Habían pasado veinte años del estreno de aquella película; pero para una sociedad que hace de la novedad y del progreso técnico un valor trascendental, veinte años equivale a una eternidad.

Ray decide recuperar su identidad, aspira a crearse de una vez y para siempre un hogar propio, y para ello recurre a Wenders. Se discutieron extensamente las cualidades morales del film; el mismo Wenders se preguntaba, a propósito de lo narrado, dónde empezaba y dónde acababa su responsabilidad. Ray está muriendo y lo vemos morir. En “Lightning over water” la muerte se convierte en espectáculo. Hay algo morboso en la película que tiene que ver con el retardo de la reacción a causa del proyecto fílmico, el aplazamiento de lo real. El proyecto genera un distanciamiento por parte de los involucrados respecto de lo que está ocurriendo que torna extraña la situación: lo incómodo de la reunión en el barco chino, una vez que el cuerpo de Ray fue definitivamente aniquilado, se funda en que como en un Gran Hermano pareciera tratarse menos de personas involucradas directamente con lo acaecido, que padecen sus consecuencias, que de simples espectadores que acaban de salir de una función de cine para discutir sobre lo visto. En esta última escena, el equipo delibera sobre los móviles y motivaciones de Ray como si no hubieran estado ahí, ellos mismos, junto a él, como si no tomaran parte de aquella muerte, como si hubieran sido tan sólo espectadores, y esto los eximiera de toda responsabilidad.
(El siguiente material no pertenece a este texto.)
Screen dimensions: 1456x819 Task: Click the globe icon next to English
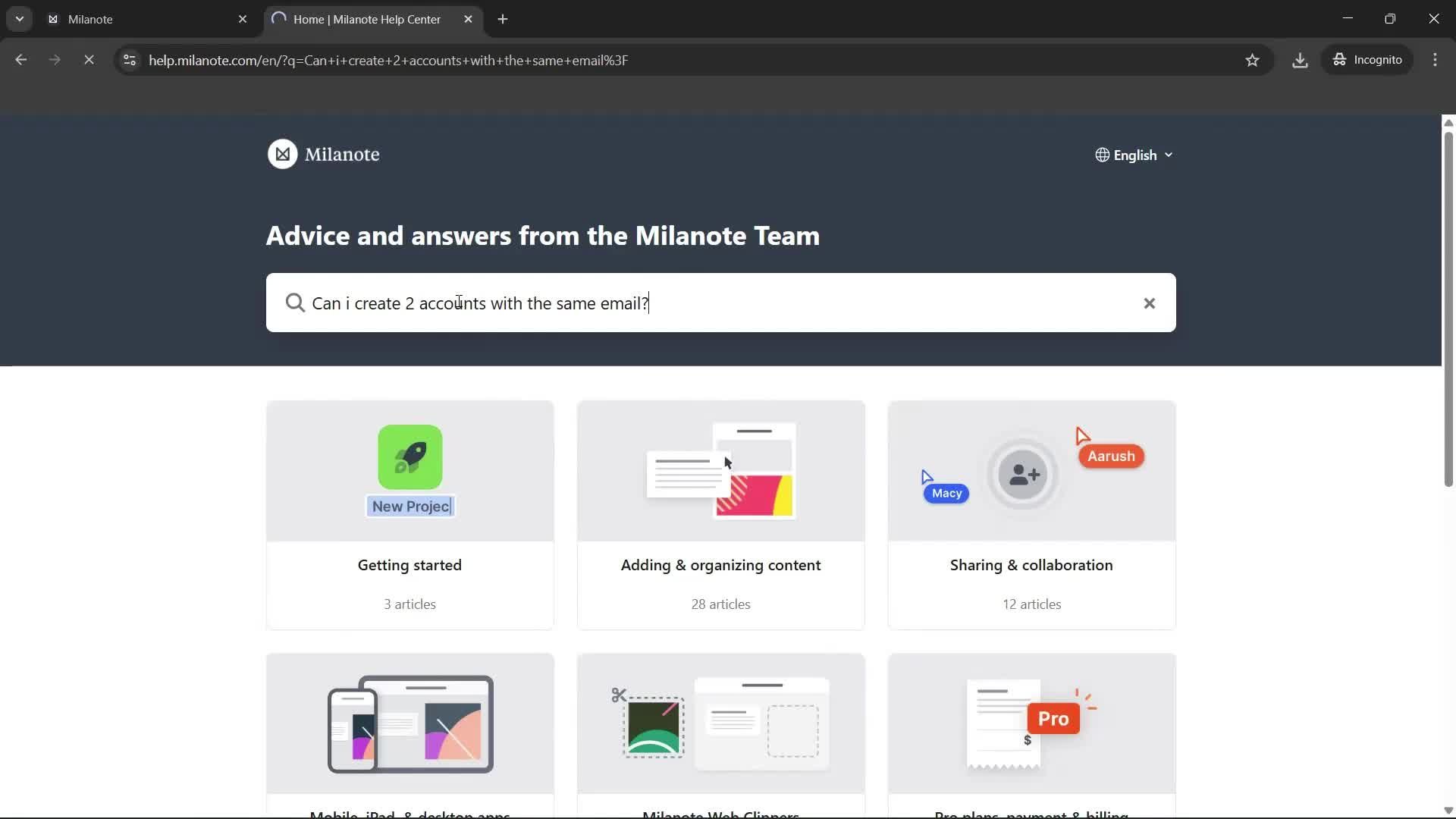pyautogui.click(x=1103, y=154)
Sin embargo, la película es mucho más que esta escena final, y acaso no haga sino corroborar el intento de captar el fenómeno de esa muerte en toda su extensión y complejidad. La única omnipresencia es la de la cámara, su fijación en el espacio y en el tiempo de lo real. Al fin, se trata menos de la muerte que de Ray, menos de Ray que de un hombre que vivió y decidió morir para el cine, su único hogar.